Gene expression evidence.

Expression of members of the five orphan families in different environmental conditions. Locus tags for the five families are provided.

Gene expression for families I–V was extracted from Christel et al. (2016a,b) and Osorio et al. (2013).

Information regarding protein abundance levels when A. caldus was subjected to growth at pH 1, 2, or 4 was taken from Mangold et al. (2013). Abundance of proteins is expressed as “up in low pH” or “up in high pH” relative to protein levels found at pH 2 (Mangold et al., 2013). Note that the gene accession numbers in Mangold et al. (2013) have been replaced recently by the locus tags provided in this Table.

RNA transcript expression as determined by examination of published metatranscriptomics data (Chen et al., 2015) using the families I–V as probes (see Table 4 for details).

AFE, Acidithiobacillus ferrooxidans; AFV, Acidithiobacillus ferrivorans; ATHIO, Acidithiobacillus thiooxidans; ND, Not detected.

Figure 2 provides an example of the predicted protein properties deduced with bioinformatics tools and comparative genomic analysis for members of family II. Additional information for all five families I–V can be found in Supplemental Files 1, 2. In silico predictions demonstrate the power of integrative genomics approaches to gain insights into gene function.

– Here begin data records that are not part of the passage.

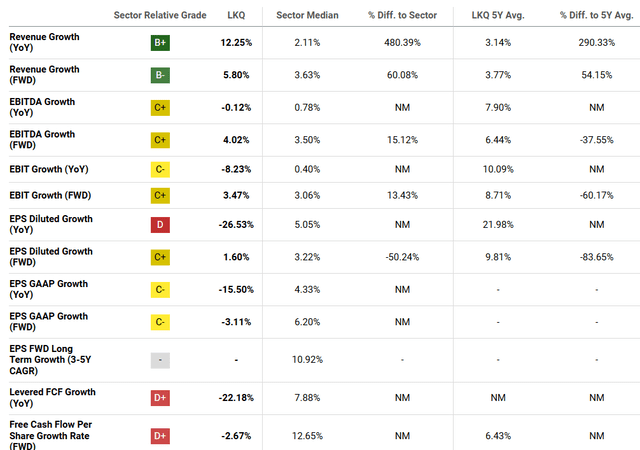
Task: Click the LKQ 5Y Avg. column header
Action: coord(496,15)
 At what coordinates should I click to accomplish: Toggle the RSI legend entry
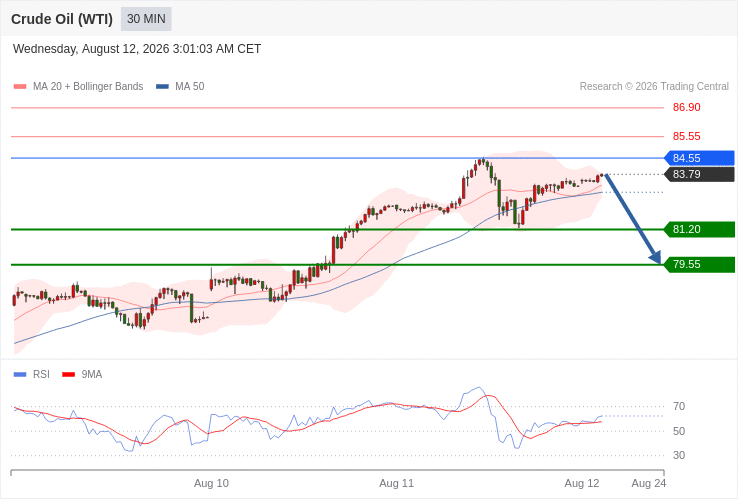click(x=32, y=374)
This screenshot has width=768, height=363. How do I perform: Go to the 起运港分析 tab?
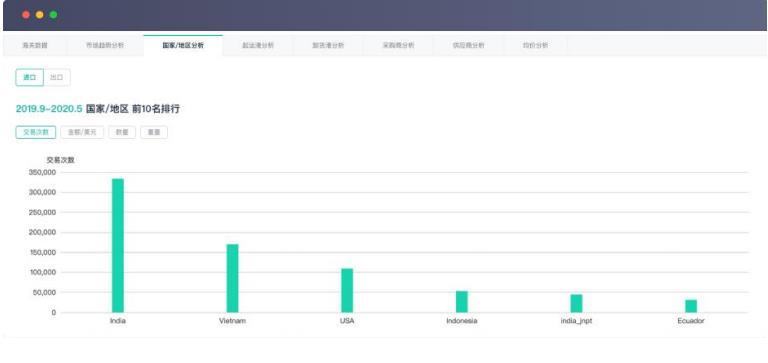click(x=258, y=46)
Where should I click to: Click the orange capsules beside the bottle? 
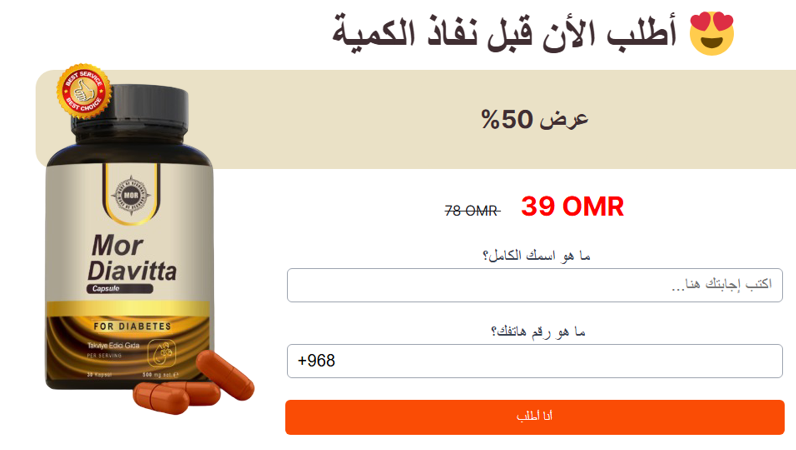[194, 383]
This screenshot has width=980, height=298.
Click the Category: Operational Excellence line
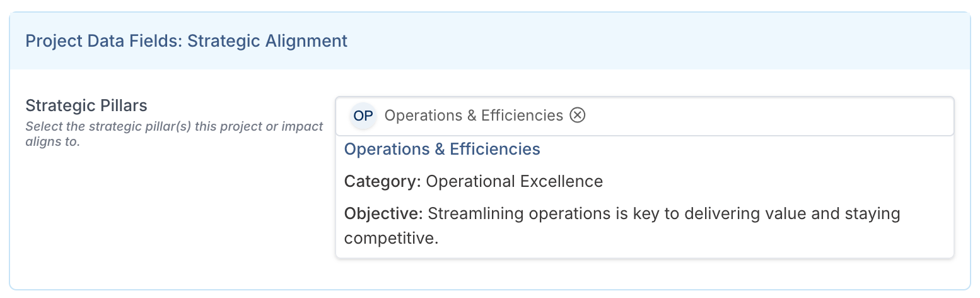[473, 182]
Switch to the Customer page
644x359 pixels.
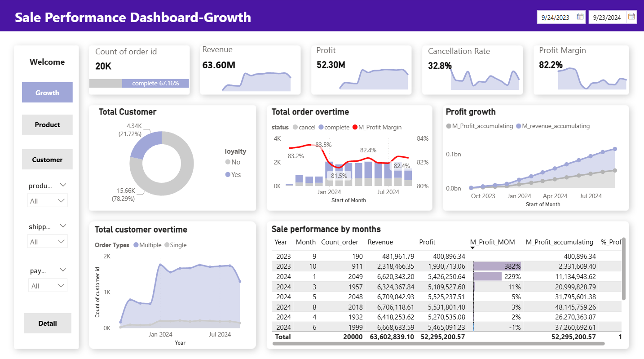(47, 160)
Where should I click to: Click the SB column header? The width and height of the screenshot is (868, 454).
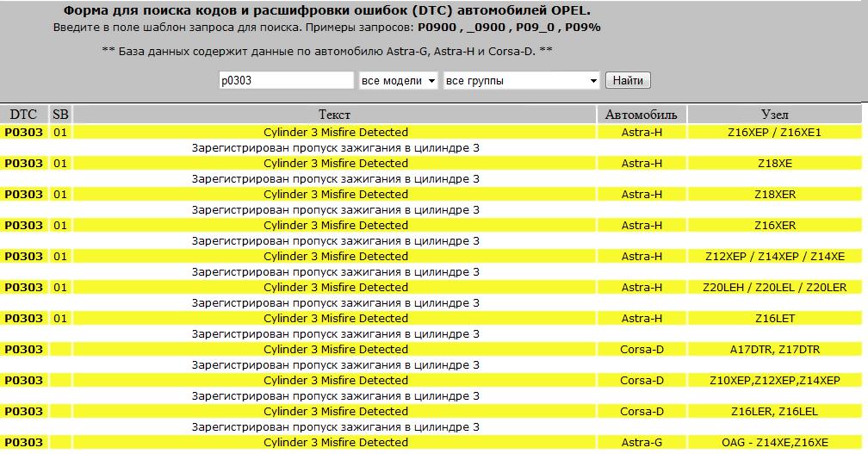pyautogui.click(x=60, y=115)
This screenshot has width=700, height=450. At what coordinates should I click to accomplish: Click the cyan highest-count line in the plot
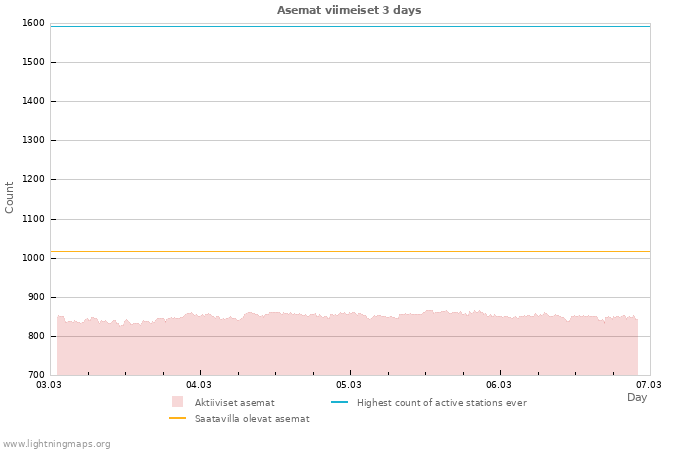tap(350, 26)
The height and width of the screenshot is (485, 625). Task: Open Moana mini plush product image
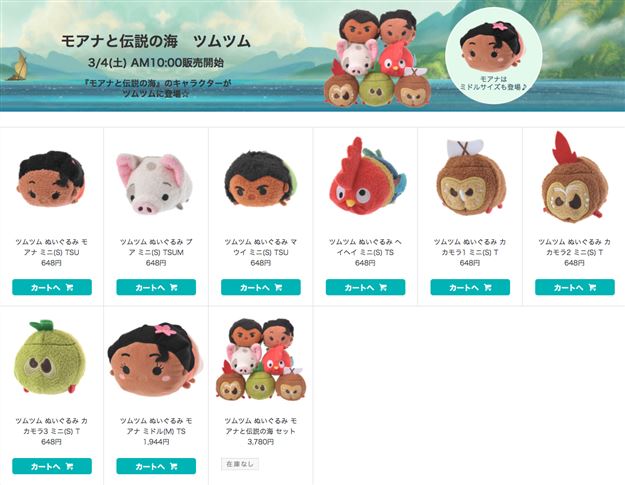tap(52, 179)
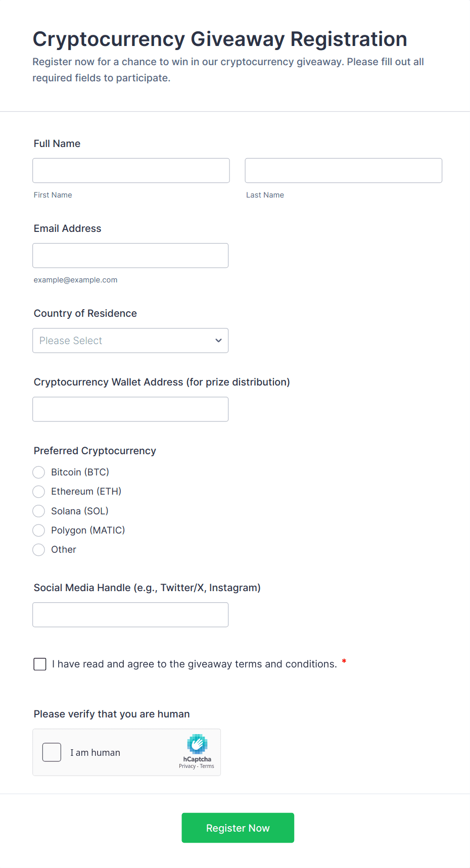Image resolution: width=470 pixels, height=868 pixels.
Task: Click into the Last Name field
Action: point(343,171)
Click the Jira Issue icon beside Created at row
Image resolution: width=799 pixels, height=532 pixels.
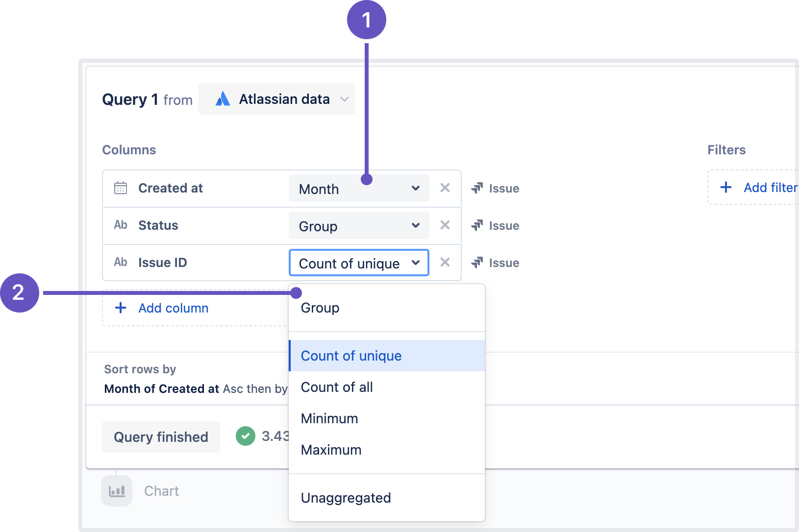tap(477, 188)
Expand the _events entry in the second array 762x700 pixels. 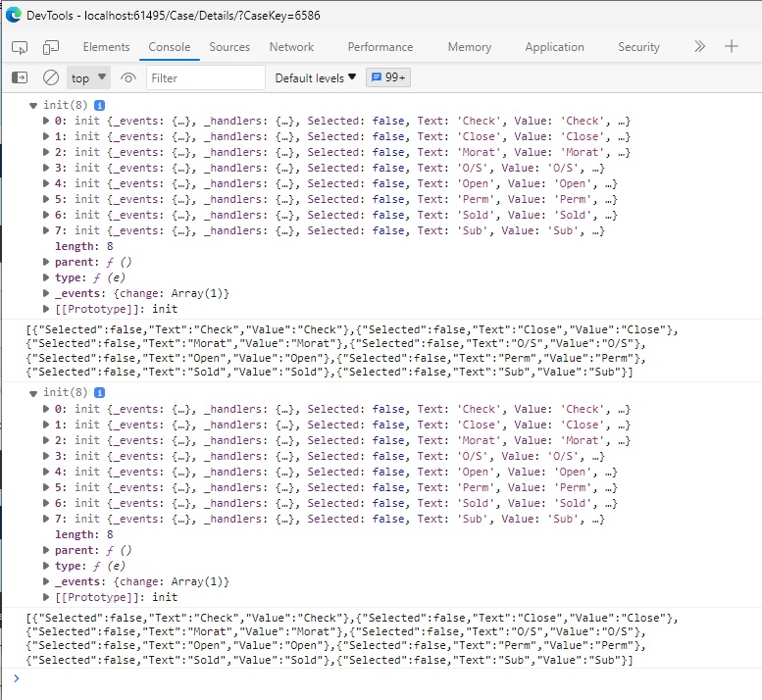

A significant prediction was made for an integral membrane segment with a moderate conservation profile within the family II. From the non-membrane associated portion of the protein, profile sequences were generated that have similarity to a pattern present in periplasmic binding proteins (Dwyer and Hellinga, 2004) and also solute carrier organic anion transporter family member 4A1 (Pizzagalli et al., 2003).

Figure 2

Comparative genome organization data demonstrated that there is conservation of gene neighborhood profiles that include genes predicted for cell division, surface proteins and ABC transport systems (Figure 2 and Supplemental File 3). Table 2 shows a detailed overview of the predicted properties based on amino acid sequences for families I–V.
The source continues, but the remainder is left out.